Kıssadan hisse; "Müzik öğretmenine melodili cep telefonu verip hangi melodiyi ayarlayalım diye sorarken melodileri dinletirseniz, yanlış nota basmışlar der, siz de cevabınızı alır, oturursunuz".


OYUN: UNREAL II: THE AWAKENING

"Infogrames" şirketinin altında çalışan "Legend Entertainment" tarafından geliştirilmiş bir bilgisayar oyunu "Unreal II: The Awakening".

Unreal isimli oyun "Epic Games" tarafından, geliştirilip 1998'de pazara sunulduğunda Quake'çilerle Unreal'ciler diye oyun oynayanlar ikiye ayrılmıştı.

FPS First Person Shooter, Oyundaki karakterin bakış açısından oynanan tarzda bir oyun olarak grafik kalitesi, içeriği, oyundaki yaratıkların yapay zekası ve müzikleri ile bilgisayar oyunları dünyasına yepyeni bir anlayış getirmişti. Bu alt yapıyı pek çok oyun üretildi daha sonra. Epic firması bu alt yapıyı pek çok oyun üreticisine lisansladı.

Geçen 5 yıllık sürede Unreal alt yapısı o kadar geliştirildi ki, bazı oyunların bu alt yapıyı kullandıkları söylense de zor inanılır duruma gelindi. İki üç senedir ise Unreal alt yapısının tümüyle yenilenerek Unreal II sürümüne gelineceği duyurulmuştu ve oyuncular bu yeni alt yapıyı kullanacak oyunu merakla bekliyorlardı. Bu arada 2002 sonlarına doğru Unreal Tournament 2003 piyasaya sunuldu. Çok kullanıcılı olan bu oyun bir süre oyun meraklılarını meşgul etti.

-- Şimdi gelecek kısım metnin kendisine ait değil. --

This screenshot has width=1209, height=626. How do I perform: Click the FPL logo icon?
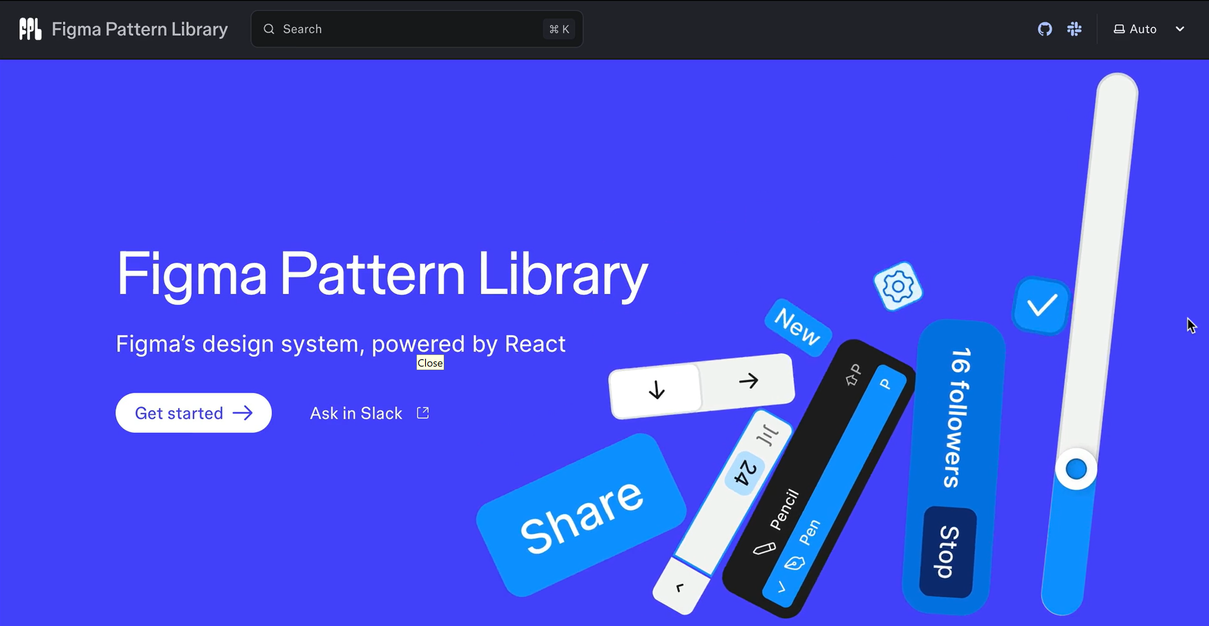tap(30, 29)
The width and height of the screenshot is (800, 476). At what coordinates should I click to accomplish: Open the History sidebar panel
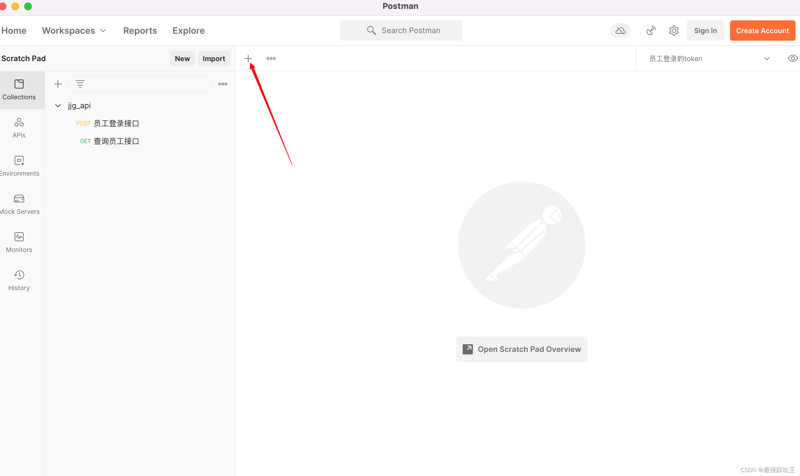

Kısa bir süre önce ise "Unreal II: The Awakening" pazara sunuldu.

Oyun tek kullanıcılar için tasarlanmış. Grafik kalitesi günümüz teknolojisinin tüm özelliklerini kullanıyor. Bunun bedeli var doğal olarak. Eğer oyunu tüm detaylar açık oynamak istiyorsanız çok iyi bir bilgisayara ihtiyacınız var. Ancak makul detay seviyesi için normal bilgisayarlar kullanılabilir.

Müzikler yine güzel. Yaratıkların yapay zekası geliştirilmiş. Bu hem iyi hem kötü. O kadar çevikler ki, bazen izlemekte zorlanıyorsunuz. Güzel bir konuyla bütünleşmiş durumda oyun.

Olumsuz yönlerine bakarsak; bölümler arasındaki yükleme süreleri uzun, hasımların yapay zekalarında bazı sorunlar var, ayrıca bölüm bölüm üstüne sadece vur, kır. Biraz daha macera tarzı öğeler eklenebilirdi.

Uzaydaki bir korucunun gezegenden gezegene giderek çeşitli koruma, saldırı, keşif görevlerini yerine getirmesini üstleniyorsunuz.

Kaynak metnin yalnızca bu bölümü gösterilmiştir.